### What you will do
Only the lines from the top of the data through the line containing "Click the Print toolbar icon" should be duplicated, exactly as they appear.

Source records:
****

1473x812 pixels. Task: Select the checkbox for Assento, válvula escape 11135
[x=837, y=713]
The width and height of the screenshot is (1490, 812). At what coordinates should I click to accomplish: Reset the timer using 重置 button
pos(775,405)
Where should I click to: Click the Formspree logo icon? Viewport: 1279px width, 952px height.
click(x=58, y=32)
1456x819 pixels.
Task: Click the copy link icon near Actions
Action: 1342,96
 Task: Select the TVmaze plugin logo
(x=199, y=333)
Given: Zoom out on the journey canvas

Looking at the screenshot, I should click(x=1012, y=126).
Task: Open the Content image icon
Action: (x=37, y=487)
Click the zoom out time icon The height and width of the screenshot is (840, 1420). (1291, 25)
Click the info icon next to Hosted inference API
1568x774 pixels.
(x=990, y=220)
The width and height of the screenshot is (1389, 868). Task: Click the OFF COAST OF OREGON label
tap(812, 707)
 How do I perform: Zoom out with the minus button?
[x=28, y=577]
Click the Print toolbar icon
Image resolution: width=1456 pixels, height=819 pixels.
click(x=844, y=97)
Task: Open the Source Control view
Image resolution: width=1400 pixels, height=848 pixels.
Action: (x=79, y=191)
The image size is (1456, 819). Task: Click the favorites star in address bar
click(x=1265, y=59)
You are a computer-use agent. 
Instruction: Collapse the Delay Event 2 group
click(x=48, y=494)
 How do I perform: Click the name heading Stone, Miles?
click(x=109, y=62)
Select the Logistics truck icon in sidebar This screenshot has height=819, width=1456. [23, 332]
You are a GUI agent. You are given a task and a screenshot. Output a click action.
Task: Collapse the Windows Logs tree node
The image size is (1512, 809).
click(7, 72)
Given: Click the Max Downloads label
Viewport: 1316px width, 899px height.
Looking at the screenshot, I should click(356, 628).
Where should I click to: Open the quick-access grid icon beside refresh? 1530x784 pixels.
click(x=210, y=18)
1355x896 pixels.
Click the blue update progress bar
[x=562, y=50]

****

### Result of the task
1473x812 pixels. Task: Select the checkbox for Assento, válvula escape 11135
[x=837, y=713]
The width and height of the screenshot is (1490, 812). At what coordinates should I click to accomplish: Reset the timer using 重置 button
pos(775,405)
Where should I click to: Click the Formspree logo icon? Viewport: 1279px width, 952px height.
click(x=58, y=32)
1456x819 pixels.
Task: Click the copy link icon near Actions
Action: 1342,96
 Task: Select the TVmaze plugin logo
(x=199, y=333)
Given: Zoom out on the journey canvas

Looking at the screenshot, I should click(x=1012, y=126).
Task: Open the Content image icon
Action: (x=37, y=487)
Click the zoom out time icon The height and width of the screenshot is (840, 1420). (1291, 25)
Click the info icon next to Hosted inference API
1568x774 pixels.
(x=990, y=220)
The width and height of the screenshot is (1389, 868). Task: Click the OFF COAST OF OREGON label
tap(812, 707)
 How do I perform: Zoom out with the minus button?
[x=28, y=577]
Click the Print toolbar icon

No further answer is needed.